**Data for this task:**
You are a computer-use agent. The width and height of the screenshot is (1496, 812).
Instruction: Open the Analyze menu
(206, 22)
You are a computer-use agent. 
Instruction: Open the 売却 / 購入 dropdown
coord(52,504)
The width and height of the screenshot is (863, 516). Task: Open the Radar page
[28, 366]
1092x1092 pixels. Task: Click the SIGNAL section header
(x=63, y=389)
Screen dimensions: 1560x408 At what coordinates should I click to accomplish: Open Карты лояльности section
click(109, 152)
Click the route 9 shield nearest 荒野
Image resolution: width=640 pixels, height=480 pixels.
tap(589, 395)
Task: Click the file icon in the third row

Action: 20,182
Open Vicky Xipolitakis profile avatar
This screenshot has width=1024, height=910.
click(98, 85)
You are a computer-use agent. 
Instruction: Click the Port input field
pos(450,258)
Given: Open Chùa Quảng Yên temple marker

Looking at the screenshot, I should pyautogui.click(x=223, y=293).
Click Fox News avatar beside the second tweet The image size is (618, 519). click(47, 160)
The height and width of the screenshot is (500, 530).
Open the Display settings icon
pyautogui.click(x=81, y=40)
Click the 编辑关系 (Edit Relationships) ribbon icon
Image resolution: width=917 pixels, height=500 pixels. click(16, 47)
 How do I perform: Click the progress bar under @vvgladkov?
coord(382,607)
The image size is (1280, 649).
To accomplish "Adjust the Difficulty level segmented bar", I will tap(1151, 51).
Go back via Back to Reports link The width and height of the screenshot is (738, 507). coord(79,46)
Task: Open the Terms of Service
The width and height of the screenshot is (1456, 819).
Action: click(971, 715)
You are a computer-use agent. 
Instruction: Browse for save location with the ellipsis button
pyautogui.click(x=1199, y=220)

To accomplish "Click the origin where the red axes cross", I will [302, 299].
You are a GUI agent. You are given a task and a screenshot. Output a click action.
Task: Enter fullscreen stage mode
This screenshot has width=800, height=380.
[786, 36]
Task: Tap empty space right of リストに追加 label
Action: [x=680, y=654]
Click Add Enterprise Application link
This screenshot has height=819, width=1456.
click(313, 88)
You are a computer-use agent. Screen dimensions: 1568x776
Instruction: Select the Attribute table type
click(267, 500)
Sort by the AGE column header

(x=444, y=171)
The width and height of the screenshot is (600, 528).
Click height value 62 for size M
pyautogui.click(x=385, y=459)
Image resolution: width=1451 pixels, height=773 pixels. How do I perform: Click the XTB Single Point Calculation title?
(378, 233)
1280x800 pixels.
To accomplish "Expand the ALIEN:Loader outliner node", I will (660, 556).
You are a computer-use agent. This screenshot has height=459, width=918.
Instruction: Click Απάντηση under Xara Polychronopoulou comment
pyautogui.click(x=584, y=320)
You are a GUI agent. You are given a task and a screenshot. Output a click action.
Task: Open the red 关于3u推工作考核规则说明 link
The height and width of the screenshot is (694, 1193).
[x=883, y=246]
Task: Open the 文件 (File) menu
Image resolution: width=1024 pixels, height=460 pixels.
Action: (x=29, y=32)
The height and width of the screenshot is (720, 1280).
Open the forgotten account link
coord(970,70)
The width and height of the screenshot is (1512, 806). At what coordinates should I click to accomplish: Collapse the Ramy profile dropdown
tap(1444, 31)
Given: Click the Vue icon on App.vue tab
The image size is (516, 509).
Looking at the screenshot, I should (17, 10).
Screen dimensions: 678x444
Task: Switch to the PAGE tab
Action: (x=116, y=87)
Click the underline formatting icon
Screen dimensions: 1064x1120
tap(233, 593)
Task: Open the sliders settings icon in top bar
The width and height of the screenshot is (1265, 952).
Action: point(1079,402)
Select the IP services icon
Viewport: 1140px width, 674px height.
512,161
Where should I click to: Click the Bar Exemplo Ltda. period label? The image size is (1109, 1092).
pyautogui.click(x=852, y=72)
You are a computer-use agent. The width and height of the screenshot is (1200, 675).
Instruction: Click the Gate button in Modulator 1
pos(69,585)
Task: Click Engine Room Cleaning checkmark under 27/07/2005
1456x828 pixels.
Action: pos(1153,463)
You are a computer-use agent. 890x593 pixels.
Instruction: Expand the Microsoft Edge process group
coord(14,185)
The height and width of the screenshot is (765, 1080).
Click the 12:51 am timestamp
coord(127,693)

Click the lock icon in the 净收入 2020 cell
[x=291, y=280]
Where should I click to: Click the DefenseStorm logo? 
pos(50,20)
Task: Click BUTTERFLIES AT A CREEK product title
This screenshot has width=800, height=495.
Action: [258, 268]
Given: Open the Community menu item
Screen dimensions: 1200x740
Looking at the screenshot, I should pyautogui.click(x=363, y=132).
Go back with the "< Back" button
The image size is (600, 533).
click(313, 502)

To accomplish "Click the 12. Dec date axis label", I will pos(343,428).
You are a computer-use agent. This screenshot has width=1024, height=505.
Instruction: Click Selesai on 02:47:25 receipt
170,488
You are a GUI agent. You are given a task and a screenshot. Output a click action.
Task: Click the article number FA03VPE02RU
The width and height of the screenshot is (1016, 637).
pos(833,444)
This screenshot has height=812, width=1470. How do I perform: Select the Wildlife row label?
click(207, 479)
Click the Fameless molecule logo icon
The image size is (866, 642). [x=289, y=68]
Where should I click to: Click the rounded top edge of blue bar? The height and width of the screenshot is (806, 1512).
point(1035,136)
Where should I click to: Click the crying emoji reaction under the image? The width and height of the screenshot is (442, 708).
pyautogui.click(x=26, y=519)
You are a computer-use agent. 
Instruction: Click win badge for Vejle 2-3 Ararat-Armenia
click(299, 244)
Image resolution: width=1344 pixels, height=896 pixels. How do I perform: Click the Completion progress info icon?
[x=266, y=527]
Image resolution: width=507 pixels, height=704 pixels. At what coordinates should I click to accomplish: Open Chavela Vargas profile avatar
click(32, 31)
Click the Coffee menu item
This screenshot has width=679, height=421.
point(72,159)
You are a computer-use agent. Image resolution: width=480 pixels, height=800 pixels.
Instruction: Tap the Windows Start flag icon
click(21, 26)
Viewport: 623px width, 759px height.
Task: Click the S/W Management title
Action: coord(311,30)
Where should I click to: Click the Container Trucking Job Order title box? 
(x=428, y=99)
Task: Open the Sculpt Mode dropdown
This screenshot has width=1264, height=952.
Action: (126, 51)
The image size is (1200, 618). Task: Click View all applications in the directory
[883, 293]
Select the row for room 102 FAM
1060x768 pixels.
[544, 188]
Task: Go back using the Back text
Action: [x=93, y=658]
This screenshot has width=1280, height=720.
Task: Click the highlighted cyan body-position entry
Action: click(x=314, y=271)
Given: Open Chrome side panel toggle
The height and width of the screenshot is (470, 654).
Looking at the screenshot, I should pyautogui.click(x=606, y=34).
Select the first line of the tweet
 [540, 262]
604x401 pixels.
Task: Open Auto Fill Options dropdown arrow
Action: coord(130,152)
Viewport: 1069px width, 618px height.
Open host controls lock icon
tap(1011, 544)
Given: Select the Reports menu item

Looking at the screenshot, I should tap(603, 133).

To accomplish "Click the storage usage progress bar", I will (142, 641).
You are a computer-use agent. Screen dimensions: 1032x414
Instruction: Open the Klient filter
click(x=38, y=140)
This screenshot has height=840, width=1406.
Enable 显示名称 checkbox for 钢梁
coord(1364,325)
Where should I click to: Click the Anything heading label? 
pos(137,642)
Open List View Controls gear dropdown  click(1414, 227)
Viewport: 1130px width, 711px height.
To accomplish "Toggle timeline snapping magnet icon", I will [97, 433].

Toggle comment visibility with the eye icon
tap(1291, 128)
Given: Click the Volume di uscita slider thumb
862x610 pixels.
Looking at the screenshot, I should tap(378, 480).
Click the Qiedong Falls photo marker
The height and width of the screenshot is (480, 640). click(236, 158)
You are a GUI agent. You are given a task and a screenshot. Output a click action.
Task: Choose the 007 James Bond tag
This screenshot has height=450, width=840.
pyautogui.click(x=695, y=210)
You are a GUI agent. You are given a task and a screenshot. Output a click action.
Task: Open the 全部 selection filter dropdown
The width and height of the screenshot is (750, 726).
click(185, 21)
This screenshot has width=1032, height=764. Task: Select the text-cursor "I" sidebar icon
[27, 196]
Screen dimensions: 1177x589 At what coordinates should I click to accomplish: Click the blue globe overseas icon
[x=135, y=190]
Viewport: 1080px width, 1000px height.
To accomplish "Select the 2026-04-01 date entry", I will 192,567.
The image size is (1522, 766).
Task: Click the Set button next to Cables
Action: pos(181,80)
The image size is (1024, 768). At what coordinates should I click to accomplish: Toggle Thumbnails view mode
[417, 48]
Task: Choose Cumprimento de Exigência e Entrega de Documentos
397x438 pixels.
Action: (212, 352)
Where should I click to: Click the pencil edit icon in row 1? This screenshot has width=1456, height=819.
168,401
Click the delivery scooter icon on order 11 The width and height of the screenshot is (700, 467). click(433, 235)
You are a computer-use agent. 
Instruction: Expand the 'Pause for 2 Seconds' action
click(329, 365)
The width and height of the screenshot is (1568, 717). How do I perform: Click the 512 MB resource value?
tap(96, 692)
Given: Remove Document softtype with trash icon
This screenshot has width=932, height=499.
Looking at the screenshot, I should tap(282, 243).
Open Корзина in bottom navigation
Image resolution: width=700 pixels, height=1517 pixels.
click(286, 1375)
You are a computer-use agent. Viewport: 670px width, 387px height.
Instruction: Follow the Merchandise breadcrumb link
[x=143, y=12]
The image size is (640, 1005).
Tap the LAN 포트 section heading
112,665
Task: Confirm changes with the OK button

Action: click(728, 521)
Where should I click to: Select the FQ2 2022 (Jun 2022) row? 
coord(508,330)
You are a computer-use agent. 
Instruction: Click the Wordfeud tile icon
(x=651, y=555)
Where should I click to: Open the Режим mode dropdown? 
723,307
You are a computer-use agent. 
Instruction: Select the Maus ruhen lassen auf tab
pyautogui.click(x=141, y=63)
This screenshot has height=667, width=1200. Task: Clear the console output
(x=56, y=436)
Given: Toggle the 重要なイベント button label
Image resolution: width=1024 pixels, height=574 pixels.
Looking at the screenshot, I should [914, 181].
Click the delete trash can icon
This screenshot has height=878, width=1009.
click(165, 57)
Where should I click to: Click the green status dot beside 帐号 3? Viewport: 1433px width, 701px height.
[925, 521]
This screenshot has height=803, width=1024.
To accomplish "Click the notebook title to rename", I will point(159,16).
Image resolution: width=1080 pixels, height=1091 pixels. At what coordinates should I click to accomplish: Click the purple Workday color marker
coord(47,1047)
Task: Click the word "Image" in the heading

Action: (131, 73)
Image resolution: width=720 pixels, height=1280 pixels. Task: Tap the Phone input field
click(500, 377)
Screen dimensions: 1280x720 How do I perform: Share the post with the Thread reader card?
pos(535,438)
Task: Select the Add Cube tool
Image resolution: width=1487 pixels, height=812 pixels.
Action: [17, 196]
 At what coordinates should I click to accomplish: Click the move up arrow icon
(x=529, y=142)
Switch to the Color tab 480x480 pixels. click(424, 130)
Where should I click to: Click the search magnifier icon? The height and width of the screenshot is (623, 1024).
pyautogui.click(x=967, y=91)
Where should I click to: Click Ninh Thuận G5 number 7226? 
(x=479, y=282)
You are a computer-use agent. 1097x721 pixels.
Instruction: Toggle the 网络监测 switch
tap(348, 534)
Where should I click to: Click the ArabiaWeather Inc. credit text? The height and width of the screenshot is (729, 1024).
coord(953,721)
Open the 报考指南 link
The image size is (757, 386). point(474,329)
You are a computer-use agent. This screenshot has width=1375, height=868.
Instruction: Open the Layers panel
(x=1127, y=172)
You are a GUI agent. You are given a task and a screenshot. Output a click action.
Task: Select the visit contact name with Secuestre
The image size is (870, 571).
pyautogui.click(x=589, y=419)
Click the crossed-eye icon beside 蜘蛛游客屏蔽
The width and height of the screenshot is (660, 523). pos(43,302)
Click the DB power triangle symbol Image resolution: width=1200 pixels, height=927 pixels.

**What you have to do:** Look through the preceding entries for the word "Choose". Report how many lines hold it, and only that number.

**Response for this exercise:** 2